Un’altra tematica che stiamo affrontando, perché anch’essa urgente ed emergente, è quella delle bonifiche dei suoli contaminati. Da questo punto di vista, posso dire che abbiamo una certa convergenza con le regioni e le municipalità che ho consultato sul fatto che i siti di interesse nazionale sono stati perimetrati avendo in mente non tanto l’obiettivo della bonifica, quanto l’obiettivo di ricevere fondi pubblici con la motivazione della bonifica. Lo stesso è avvenuto in molti casi per le emergenze, su cui poi tornerò. Ciò determina difficoltà enormi nella realizzazione pratica delle bonifiche.

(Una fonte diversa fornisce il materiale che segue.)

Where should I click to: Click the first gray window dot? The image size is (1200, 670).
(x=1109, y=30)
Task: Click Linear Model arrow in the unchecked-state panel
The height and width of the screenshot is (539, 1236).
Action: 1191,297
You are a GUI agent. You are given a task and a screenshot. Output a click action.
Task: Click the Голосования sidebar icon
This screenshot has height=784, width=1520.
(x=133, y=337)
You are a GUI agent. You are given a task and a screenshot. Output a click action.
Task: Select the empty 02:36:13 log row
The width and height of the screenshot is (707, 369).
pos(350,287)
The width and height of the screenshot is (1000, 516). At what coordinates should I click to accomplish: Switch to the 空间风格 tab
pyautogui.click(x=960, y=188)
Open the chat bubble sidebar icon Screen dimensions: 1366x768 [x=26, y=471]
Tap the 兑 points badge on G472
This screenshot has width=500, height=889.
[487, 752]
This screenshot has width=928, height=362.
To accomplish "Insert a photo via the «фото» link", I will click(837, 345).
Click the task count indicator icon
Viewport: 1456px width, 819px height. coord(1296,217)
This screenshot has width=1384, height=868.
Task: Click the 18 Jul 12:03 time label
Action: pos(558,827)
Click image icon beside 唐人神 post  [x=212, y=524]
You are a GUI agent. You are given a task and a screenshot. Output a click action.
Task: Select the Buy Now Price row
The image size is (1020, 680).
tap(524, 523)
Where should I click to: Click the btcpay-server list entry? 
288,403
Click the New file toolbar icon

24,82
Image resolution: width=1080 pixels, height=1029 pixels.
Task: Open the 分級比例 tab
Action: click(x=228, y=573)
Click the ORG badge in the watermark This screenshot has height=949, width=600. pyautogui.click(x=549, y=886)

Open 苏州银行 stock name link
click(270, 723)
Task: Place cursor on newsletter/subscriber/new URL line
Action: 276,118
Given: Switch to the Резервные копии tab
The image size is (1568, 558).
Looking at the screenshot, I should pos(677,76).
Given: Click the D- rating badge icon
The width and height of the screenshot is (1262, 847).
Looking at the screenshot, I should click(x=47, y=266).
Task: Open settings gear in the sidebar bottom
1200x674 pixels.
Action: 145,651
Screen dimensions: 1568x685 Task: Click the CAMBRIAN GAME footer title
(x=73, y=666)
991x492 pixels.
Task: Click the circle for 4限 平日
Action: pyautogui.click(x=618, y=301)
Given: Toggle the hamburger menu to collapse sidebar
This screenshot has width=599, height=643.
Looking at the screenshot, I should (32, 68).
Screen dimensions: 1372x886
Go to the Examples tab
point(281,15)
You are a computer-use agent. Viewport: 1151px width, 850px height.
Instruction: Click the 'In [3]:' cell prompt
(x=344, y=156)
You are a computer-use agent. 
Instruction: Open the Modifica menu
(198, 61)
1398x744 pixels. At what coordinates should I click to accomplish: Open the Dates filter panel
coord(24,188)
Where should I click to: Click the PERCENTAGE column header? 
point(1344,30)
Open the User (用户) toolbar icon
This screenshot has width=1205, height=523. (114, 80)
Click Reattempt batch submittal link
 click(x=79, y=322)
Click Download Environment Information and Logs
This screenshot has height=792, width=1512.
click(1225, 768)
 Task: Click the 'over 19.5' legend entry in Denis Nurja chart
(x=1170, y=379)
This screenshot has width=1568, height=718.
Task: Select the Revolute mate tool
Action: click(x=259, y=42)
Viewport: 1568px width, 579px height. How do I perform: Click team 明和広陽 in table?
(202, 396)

Per questo, dobbiamo rapidamente procedere a riperimetrare i siti contaminati in relazione alla effettiva contaminazione e non a una supposta contaminazione. Per questi siti dobbiamo, inoltre, individuare le modalità di bonifica che ne consentano un uso, che non può comunque essere illimitato. Non possiamo immaginare che ogni sito contaminato debba diventare un campo di grano o un parco giochi. Alcuni siti possono essere utilizzati per alcune attività produttive o commerciali oppure semplicemente come terminali portuali, in quanto vi è una certa coesistenza tra il suolo e la falda acquifera.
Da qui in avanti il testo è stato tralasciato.